What it looks like:
/* File: PalindromeTester * ---------------------------- * This program lets a user enter in a string, and will respond with confirmation that the word is * or is not a palindrome. It uses a private boolean method isPalindrom(). This method goes * halfway down each character of the word and compares to see whether that character and the * character at the mirror position on the string equal each other. If they don't, then break and * returnn false, but if they do for all letters in the first half of the string, then return true. */ import acm.program.*; public class PalindromeTester extends ConsoleProgram { public void run(){ String str = readLine("Is it a palindrome?
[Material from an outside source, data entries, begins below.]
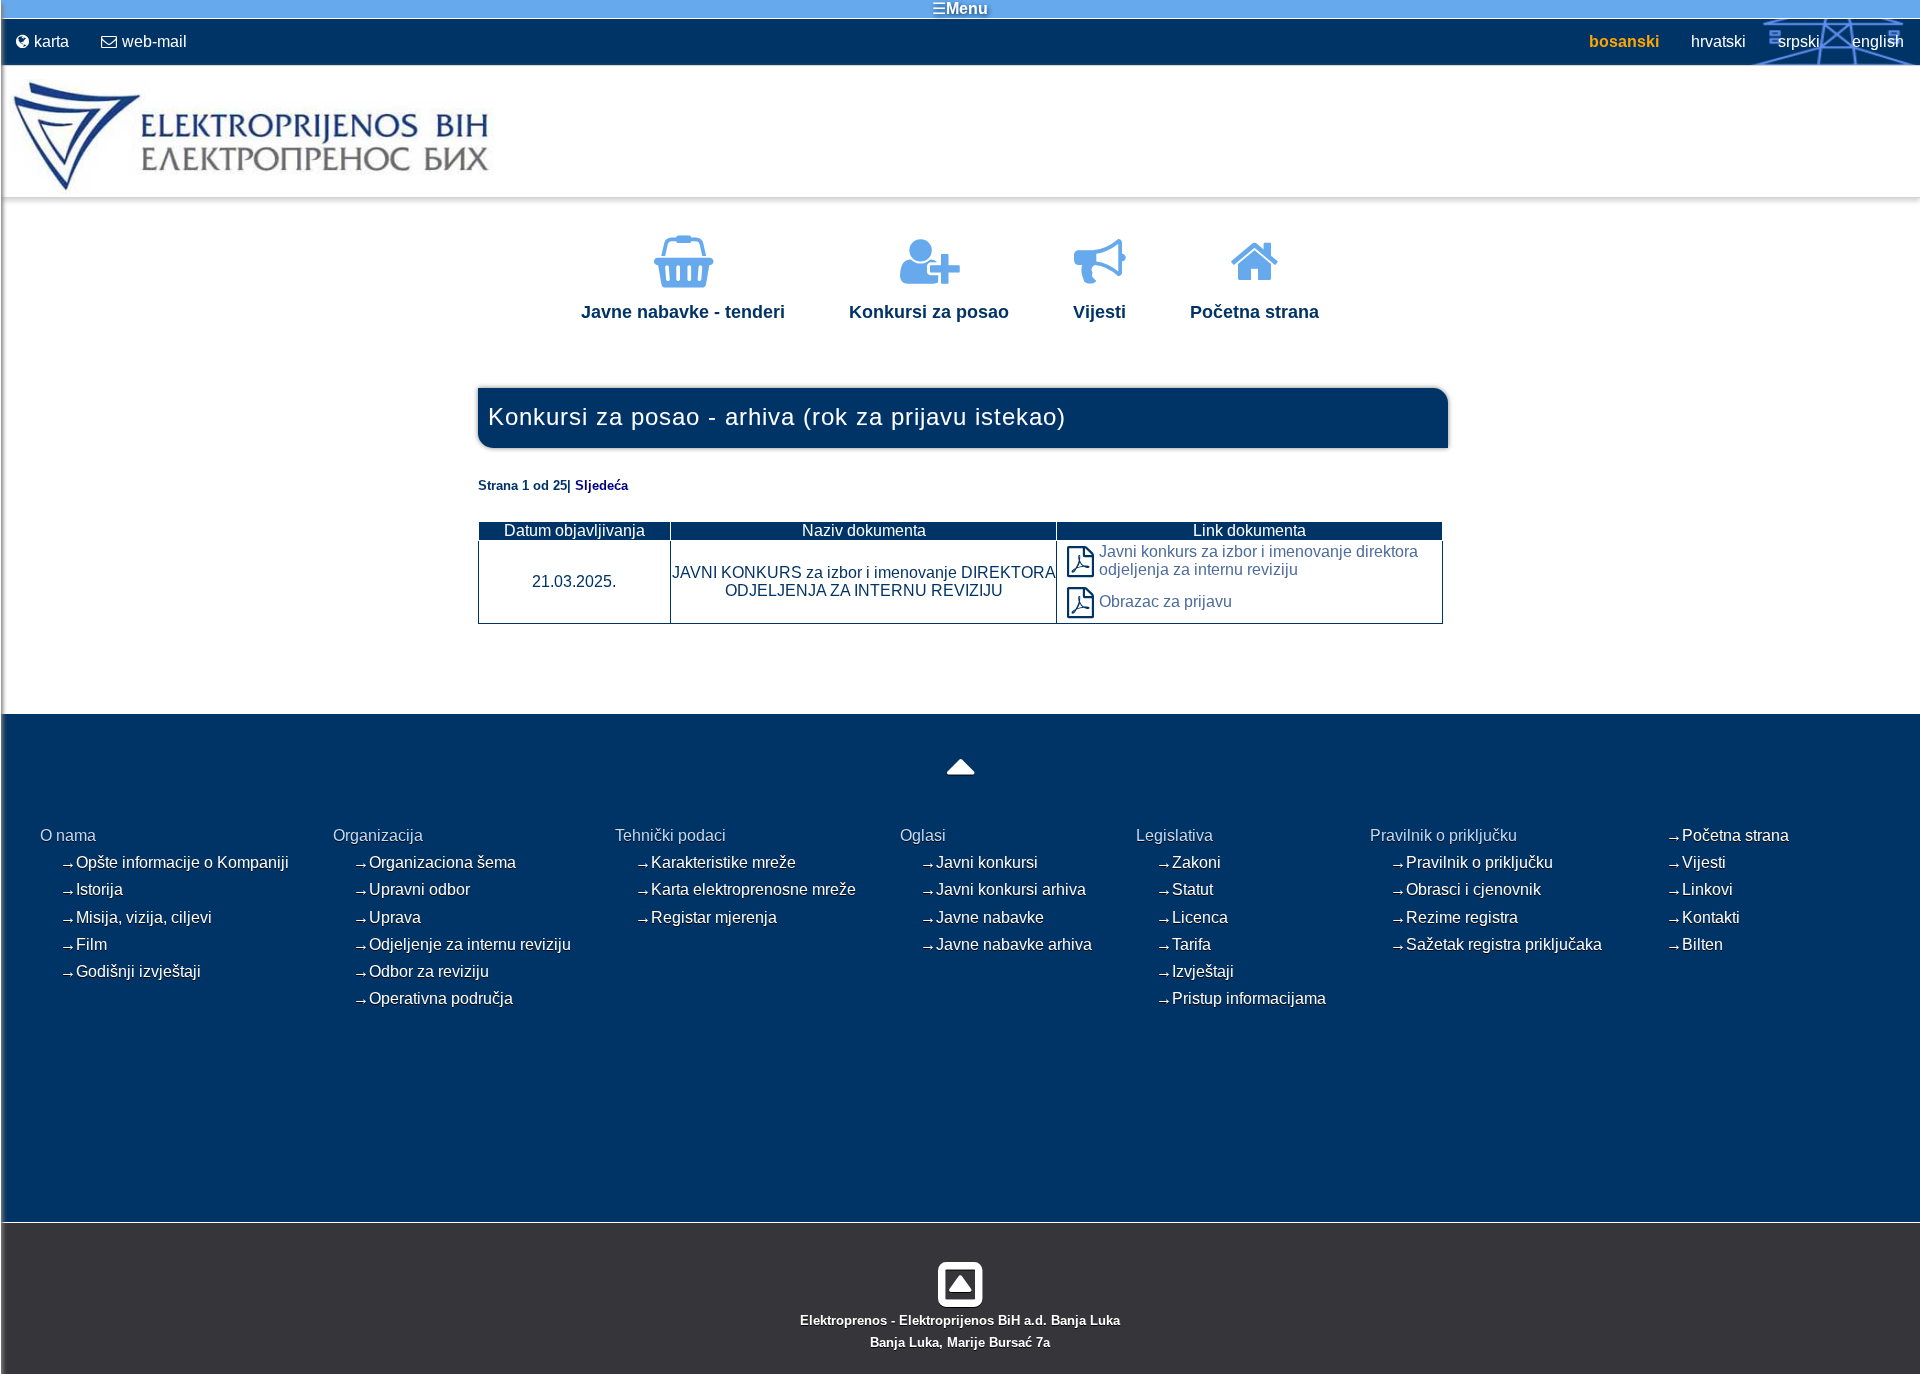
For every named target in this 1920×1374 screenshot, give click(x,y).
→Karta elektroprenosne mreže (745, 889)
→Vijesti (1696, 862)
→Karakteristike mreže (715, 862)
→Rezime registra (1454, 917)
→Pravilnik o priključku (1471, 862)
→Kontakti (1703, 917)
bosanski (1624, 41)
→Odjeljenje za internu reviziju (462, 944)
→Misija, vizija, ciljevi (136, 917)
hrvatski (1718, 41)
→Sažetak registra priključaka (1496, 944)
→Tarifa (1183, 944)
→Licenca (1192, 917)
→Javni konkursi (979, 862)
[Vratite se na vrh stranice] (960, 1276)
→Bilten (1694, 944)
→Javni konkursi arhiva (1003, 889)
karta (51, 41)
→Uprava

Enter string to test here:"); if (isPalindrome(str)) { println("Yes it is!"); } else println("No it isn't."); } private boolean isPalindrome(String str) { for (int i = 0; i < str.length()/2; i++) { if (str.charAt(i) != str.charAt(str.length()-i-1)) { return false; } } return true; } }
What made it tough:
When I first wrote this, I had a bug. When checking to see if a word is a palindrome, the general approach is, for all charachters "i", to compare the "ith" character with its mirror character and see if they are equal, for all characters "i". So if your word is "kook", you'd compare the first last one to see if the characters are not the same (break if they're not), see if the two middle ones are the same, and so on.
In my buggy version, this is how I did the mirror check:
"if (str.charAt(i) != str.charAt(str.length()-i))"
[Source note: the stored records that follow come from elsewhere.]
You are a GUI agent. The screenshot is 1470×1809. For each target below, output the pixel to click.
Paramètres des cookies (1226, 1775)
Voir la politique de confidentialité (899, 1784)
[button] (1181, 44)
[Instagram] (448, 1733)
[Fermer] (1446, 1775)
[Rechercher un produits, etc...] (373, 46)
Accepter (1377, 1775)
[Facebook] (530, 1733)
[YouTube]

This is the right version:
"if (str.charAt(i) != str.charAt(str.length()-i-1))"
Why do you have to subtract the extra 1 when you're trying inspect "i"'s mirror? In short because the "str.length" method counts starting at 1 when it returns how many characters a string contains, and meanwhile the charAt(i) method returns the "ith" character in a string, but counting as if the first letter of that string is 0. So because of this, the character at the second half of the word was actually always one after it should have been.
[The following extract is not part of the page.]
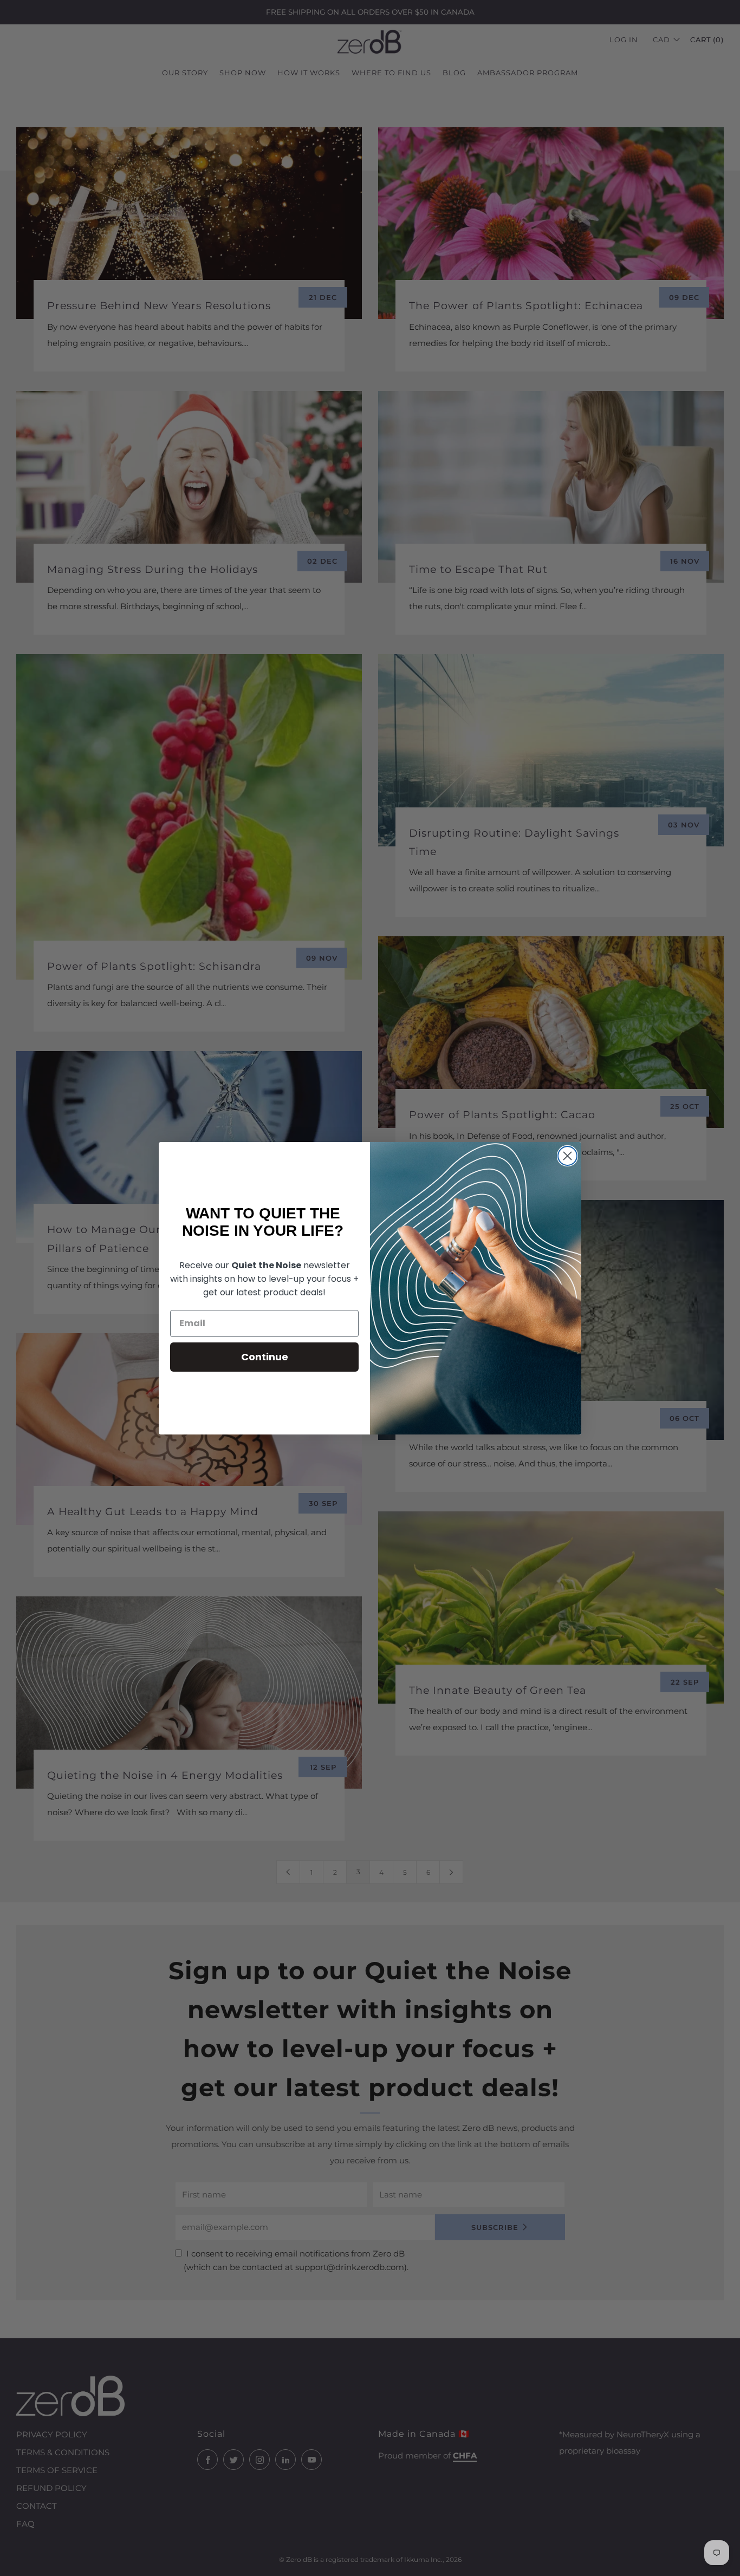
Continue (264, 1357)
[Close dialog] (567, 1155)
The funny thing is, when I wrote this and ran into the error, it didn't manifest itself via a warning in the Eclipse editor, or as red text showing up in my program's response. Instead the problem killed my program completely. I'd click to run the program, it would let me load up the interface for the user and enter in a word to test, and then instead of returning a result it would abort.
I'm sure there's a reason why my program reacted to the error in that particular way, but I'm not sure what that is. Thoughts?